Marketers should view Twitter as a tool to survey consumers’ interests and engage meaningful interactions, Twitter cofounder Biz Stone told attendees of the Direct Marketing Association’s 2011 Conference & Exhibition on Oct. 3.
“Every interaction with a customer is a marketing transaction,” Stone said during his keynote address, adding that marketers were among the first groups to demonstrate Twitter’s value as a customer engagement platform.
When first using Twitter, marketers should listen to consumers’ conversations rather than immediately relay brand press releases, Stone said.
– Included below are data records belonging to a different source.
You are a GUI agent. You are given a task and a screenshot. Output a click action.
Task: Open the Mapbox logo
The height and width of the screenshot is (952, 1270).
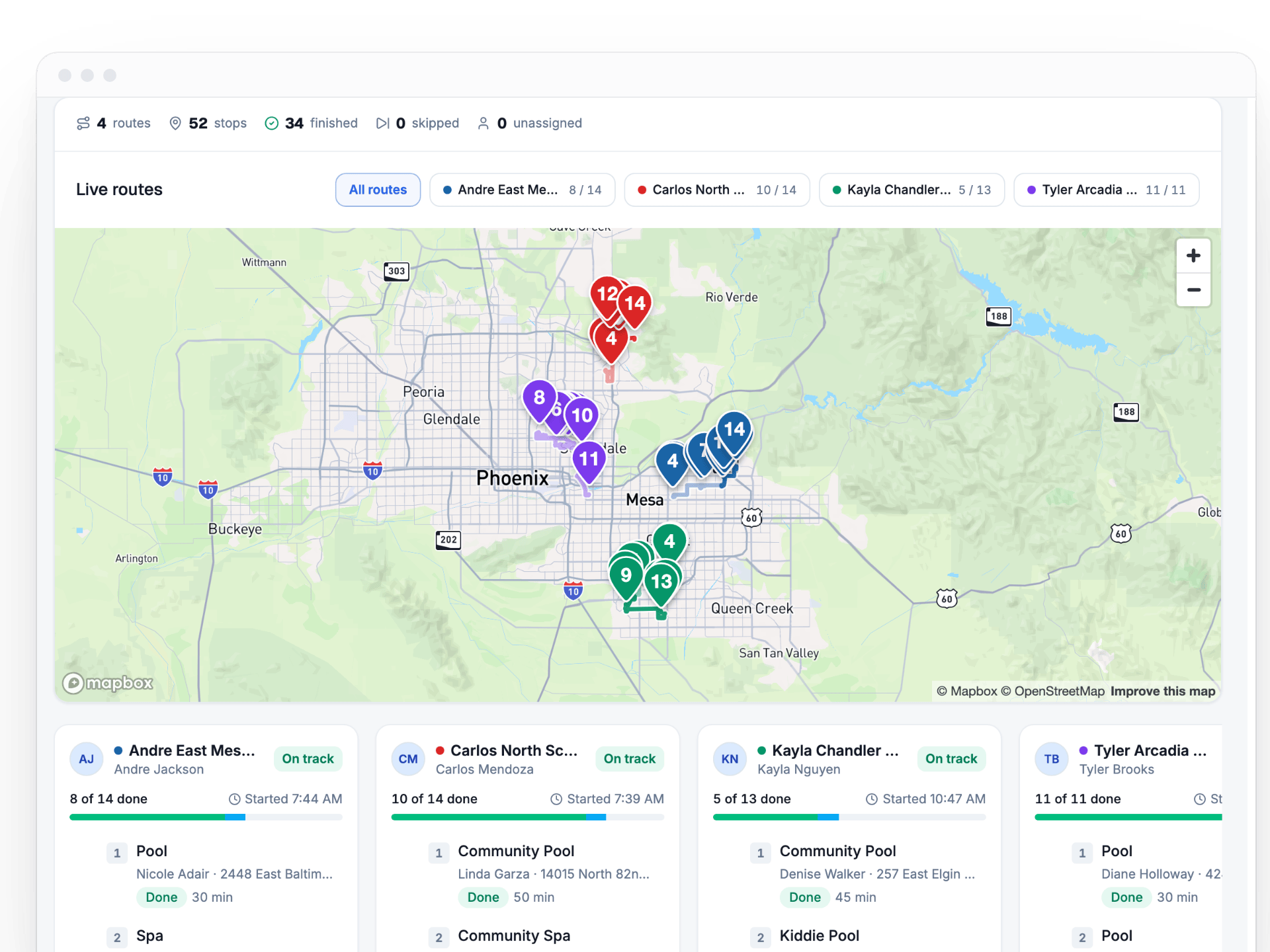point(108,683)
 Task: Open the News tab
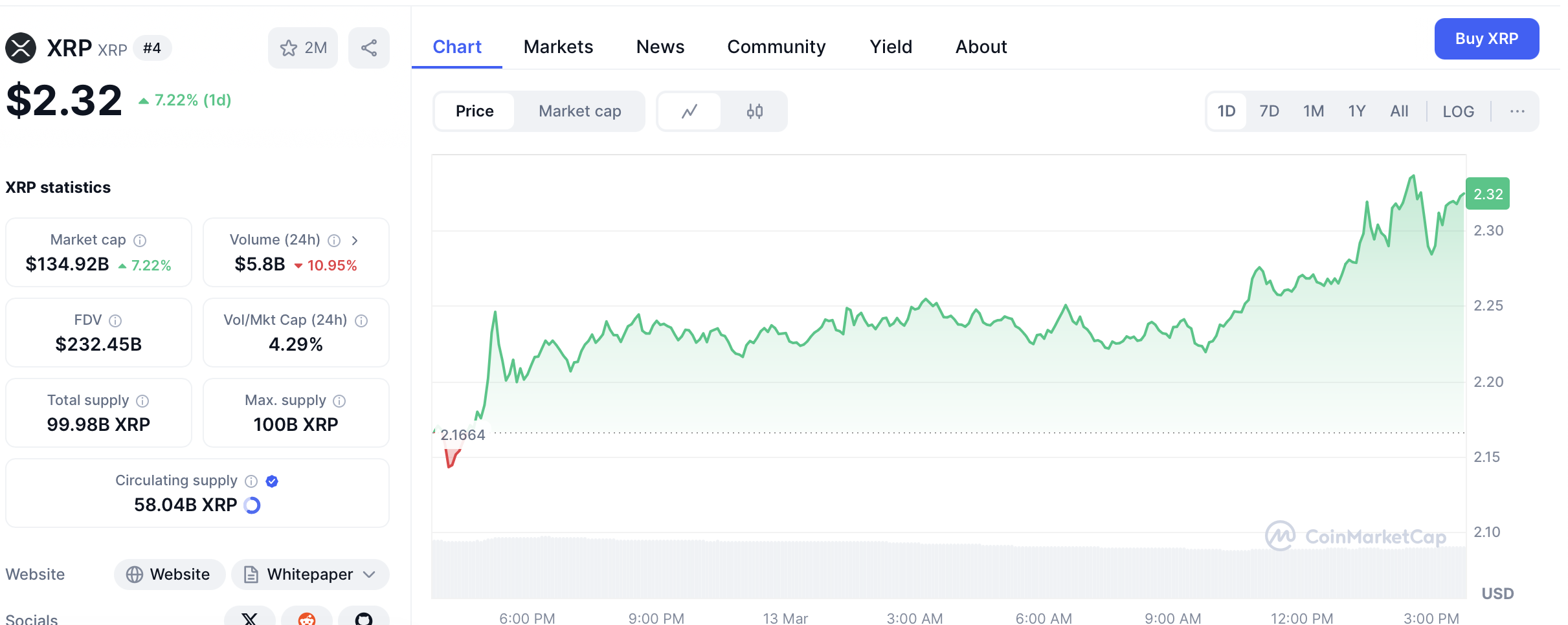pos(660,47)
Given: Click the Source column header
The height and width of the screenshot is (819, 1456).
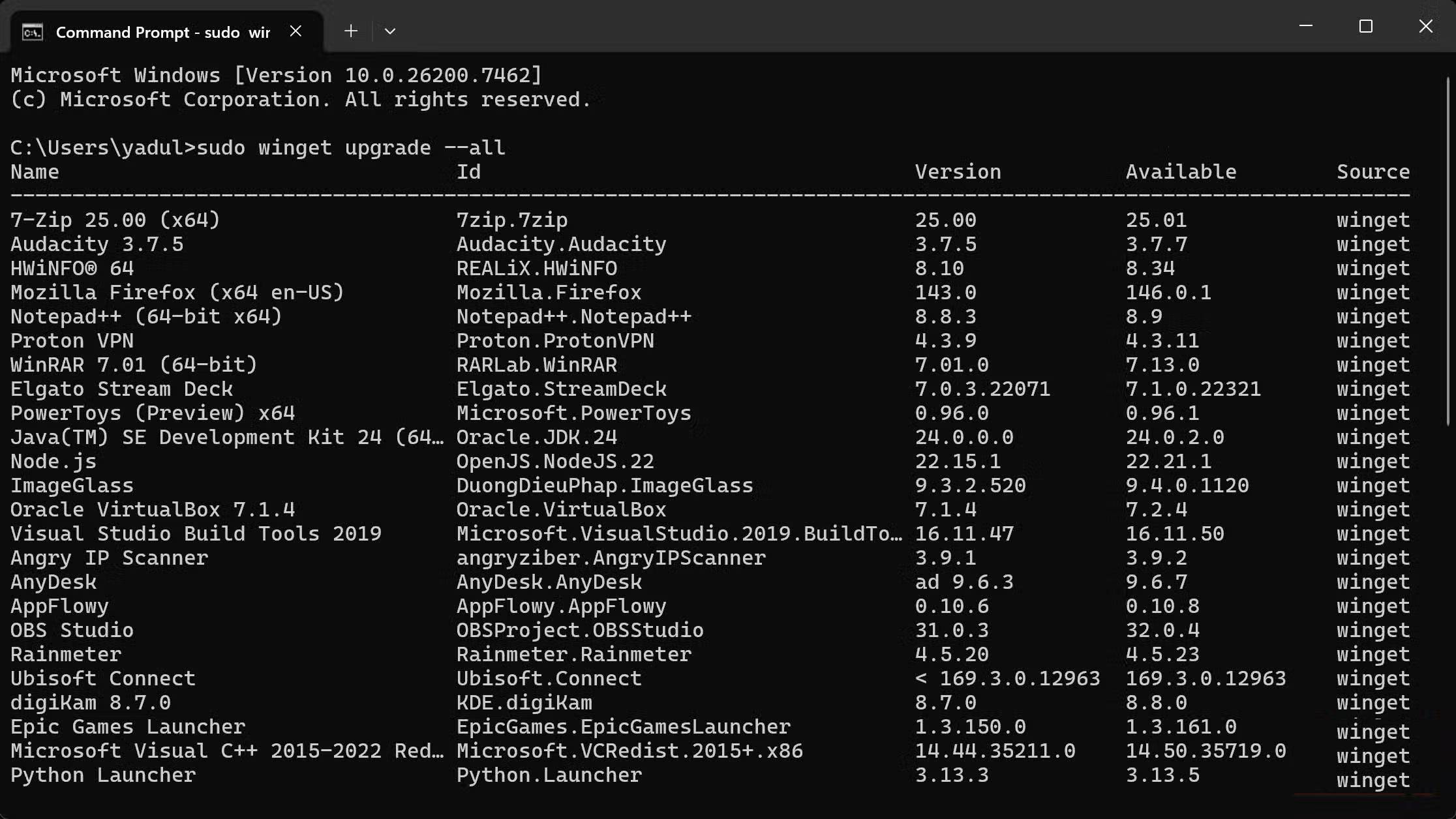Looking at the screenshot, I should (1373, 172).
He pointed to JetBlue Airways as an example of a brand that initially failed to communicate with consumers via Twitter but succeeded after asking consumers what they would like the brand to Tweet about.
JetBlue was “interacting as a person,” said Stone.
Brands’ personal interactions, such as the JetBlue example, demonstrate meaningful marketing in which companies deepen the “bond between the consumer and the brand experience” by facilitating empathy and “looking beyond the basic conversation about products,” he said.
“The more you connect with people over the things that matter to them most, the deeper the level of connection,” said Stone.
Before Stone’s keynote, DMA CEO Lawrence Kimmel discussed the opportunities and challenges of such customer-centric integrated marketing, which he said “is not easy.”
Kimmel cited a DMA survey that found that 27.4% of marketers said they are effectively integrating their messaging across channels. To more effectively message consumers, Kimmel said, marketers must look to the expansion of the social graph and the adoption of mobile devices, which has added data about what consumers are thinking and where they are located.